The Time and Continuity of Insurable Interest
Recent cases affecting insurance on property exhibit a strong tendency
to apply the rule that an insurable interest existing at some time during
the risk and at the time of the loss is sufficient to validate the policy.,
and that it is unnecessary to have the interest exist at the time of the
issuance of the contract. As regards life insurance the weight of authority
is to the opposite effect, i.e. the interest must exist at the time the
contract is made, and a policy, valid at its inception, will not thereafter
be voided if it should happen that the interest ceases before the maturity
of the contract, unless the provisions of the policy are such as to bring
about that result. Indeed, the courts have decided that a policy naming
a married woman as beneficiary remains in force even though she obtains
a divorce before the insured's death. The principal cases which are exceptions
to the aforementioned general rule refer chiefly to the insurable interest
of creditors and assignees. Here a certain group of cases hold that the
assignee of a life-insurance policy, even though valid when issued, must
nevertheless possess an insurable interest.
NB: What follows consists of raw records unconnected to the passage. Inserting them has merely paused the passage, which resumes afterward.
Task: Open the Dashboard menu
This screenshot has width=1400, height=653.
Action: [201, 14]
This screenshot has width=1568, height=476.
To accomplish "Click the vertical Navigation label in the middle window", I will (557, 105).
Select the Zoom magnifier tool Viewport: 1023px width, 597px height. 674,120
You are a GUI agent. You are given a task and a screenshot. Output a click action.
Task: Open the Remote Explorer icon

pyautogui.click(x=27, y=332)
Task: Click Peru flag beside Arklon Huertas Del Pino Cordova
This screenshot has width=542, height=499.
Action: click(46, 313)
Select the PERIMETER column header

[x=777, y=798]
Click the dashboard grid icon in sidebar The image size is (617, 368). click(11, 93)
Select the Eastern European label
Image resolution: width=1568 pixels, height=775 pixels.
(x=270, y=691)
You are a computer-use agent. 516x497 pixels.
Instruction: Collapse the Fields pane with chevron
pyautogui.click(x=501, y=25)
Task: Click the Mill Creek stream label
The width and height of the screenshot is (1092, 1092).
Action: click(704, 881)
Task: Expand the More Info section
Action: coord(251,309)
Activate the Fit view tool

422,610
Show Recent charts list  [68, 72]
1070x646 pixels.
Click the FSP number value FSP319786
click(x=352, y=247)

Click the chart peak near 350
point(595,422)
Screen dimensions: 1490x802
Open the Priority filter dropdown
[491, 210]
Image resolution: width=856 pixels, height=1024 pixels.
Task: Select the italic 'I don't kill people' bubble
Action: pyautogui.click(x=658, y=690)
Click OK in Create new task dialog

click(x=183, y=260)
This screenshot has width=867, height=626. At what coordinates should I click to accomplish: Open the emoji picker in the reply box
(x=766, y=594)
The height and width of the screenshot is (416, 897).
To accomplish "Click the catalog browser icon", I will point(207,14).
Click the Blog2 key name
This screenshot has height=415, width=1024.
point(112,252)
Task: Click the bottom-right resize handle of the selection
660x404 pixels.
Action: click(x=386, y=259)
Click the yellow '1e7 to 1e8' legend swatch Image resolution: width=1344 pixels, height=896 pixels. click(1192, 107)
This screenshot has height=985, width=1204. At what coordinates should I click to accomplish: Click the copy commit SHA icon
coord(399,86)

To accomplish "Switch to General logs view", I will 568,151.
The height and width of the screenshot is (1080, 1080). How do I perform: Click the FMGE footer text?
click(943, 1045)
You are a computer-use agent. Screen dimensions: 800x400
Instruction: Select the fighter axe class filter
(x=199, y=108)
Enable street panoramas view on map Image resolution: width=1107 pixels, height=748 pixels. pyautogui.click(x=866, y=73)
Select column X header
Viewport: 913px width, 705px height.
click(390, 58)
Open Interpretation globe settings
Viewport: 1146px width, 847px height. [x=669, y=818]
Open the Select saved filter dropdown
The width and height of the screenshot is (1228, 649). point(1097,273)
The United States Supreme Court
has also decided (144 II. S. 621) that "if the policy of insurance be taken
out by a debtor on his own life naming a creditor as beneficiary, or with
a subsequent assignment to the creditor, the general doctrine is that on
payment of the debt the creditor loses all interest therein and the policy
becomes one for the benefit of the insured and collectible by his executors
or administrators".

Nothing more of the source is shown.